▶ [TAREAS PROPUESTAS]:
1. En la reseña sobre The Martian, ¿con qué título se estrenará la película en México?
2. Prosigue la reseña sobre The Martian a partir de su última oración.

▶ [BLOQUE DE TEXTO]:
40 Festival Internacional de Cine de Toronto
Leonardo García Tsao
Toronto.
A pesar de que hace tiempo que Ridley Scott no dirige un filme digno
del talento demostrado en sus primeras películas, uno no pierde la
esperanza y acude siempre a ver su producción más reciente. Ese fue el
caso de The Martian –en México se va a titular Misión rescate y se estrenará en un par de semanas–, proyectada en el TIFF en una de sus funciones de gala.
Si bien Scott había aportado dos obras capitales a la ciencia ficción –Alien (1979) y Blade Runner (1982),
claro– su tardío regreso al género es otro boleto. Su historia es muy
simple: el astronauta Mark Watney (Matt Damon) es dado por muerto y
abandonado en Marte por sus compañeros; le tocará al hombre valerse de
su ingenio y conocimiento para sobrevivir mientras los científicos de
la NASA intentarán idear un plan viable para rescatarlo.

▶ [DATOS PROPORCIONADOS]:
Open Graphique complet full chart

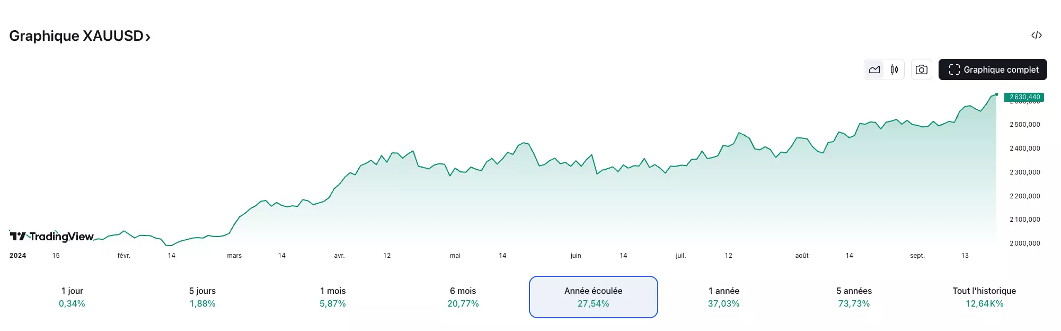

▶ [RESPUESTAS]:
1. Misión rescate.

2.
La idea no es nueva. De hecho, hay una película de mediados de los años 60 llamada Robinson Crusoe en Marte (debida a Byron Haskin). Sin embargo, la referencia más cercana de naufragar en el espacio es Gravedad (Alfonso Cuarón, 2013). Y qué elemental resulta en comparación The Martian.
Si la realización de Cuarón creaba una sensación de soledad y misterio,
de lo insignificante que puede parecer lo humano ante la vastedad del
espacio, la de Scott es una celebración chabacana de los esfuerzos del
hombre en cara a la adversidad.
Lejos de sentirse perdido y aislado, como haría cualquier humano normal, el protagonista de The Martian es
un dechado de optimismo que suelta chistoretes todo el tiempo, a la
menor provocación. Ese mismo desparpajo sangrón permea toda la
película, que se mueve a ritmo de canciones de la era disco y culmina
con un aire de triunfalismo gringo tan exagerado que haría ver a Apollo 13
(Ron Howard, 1995) como una crítica al sistema. Por lo visto, Ridley
Scott ha perdido todo su filo de antaño para convertirse, horror, en un
émulo de Ron Howard.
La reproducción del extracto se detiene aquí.